The role of genetic factors in the development of recurrent urolithiasis

Abstract

Introduction. Urolithiasis is a polyethylological disease of the urinary system. Epidemiological data on urolithiasis is disappointing: over the past 30 years, the number of patients with urolithiasis has increased by 48.57%, and the mortality rate has increased by 17.12%. Single nucleotide polymorphisms in various genes can influence the risk of development and recurrence of this disease. Early diagnosis of a patient's genetic predisposition to primary or recurrent urolithiasis is important for the effective prevention of urolithiasis.Objective. To explore the association of SNP (Single Nucleotide Polymorphism) rs3134057 (TNFRS11B), rs851982 (ESR1), rs1540339 (VDR), rs2202127 (CASR), rs526906 (KL) with the development of recurrent urolithiasis.Materials and methods.

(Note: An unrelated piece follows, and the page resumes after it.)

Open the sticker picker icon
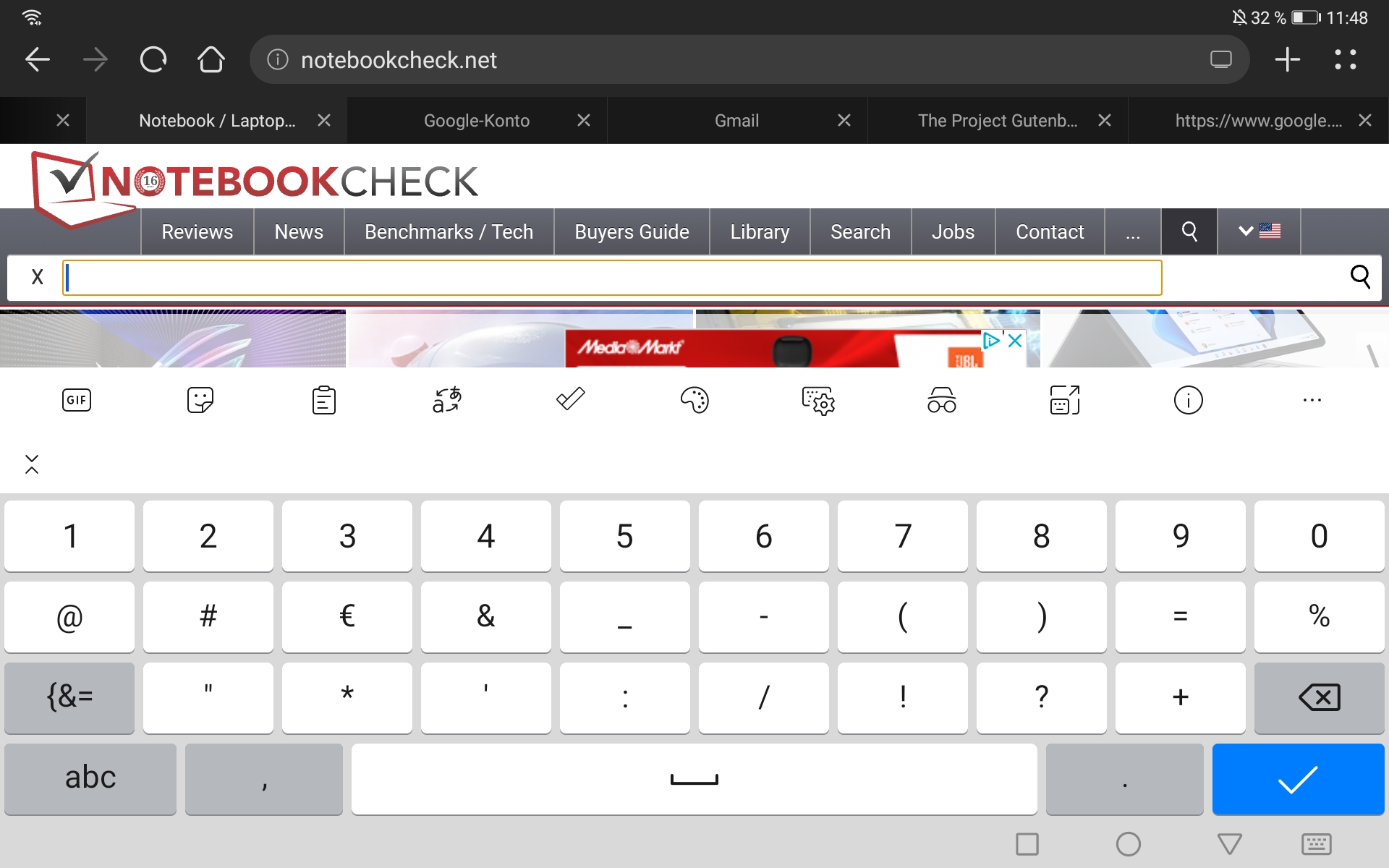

The observed group consisted of 96 patients with a single-sided ureteral stone, of whom 45 had recurrent urolithiasis; the control group consisted of 51 volunteers. Venous blood samples were collected from all participants, DNA was extracted from the blood and analyzed for each SNP studied by real-time polymerase chain reaction. We analyze the data obtained on genotype and presence or absence of urolithiasis in the participants using a binomial logistic regression model.Results. An association was found between the presence of SNP rs3134057 in the TNFRS11B gene (odds ratio (OR), 1.92; confidence interval (CI): 1.05-3.52; p = 0.031) and the development of recurrent urolithiasis.Conclusion. The association of rs3134057 with urolithiasis relapse leads us to investigating the effect of this SNP on serum osteoprotegerin levels, a product of the TNFRS11B gene.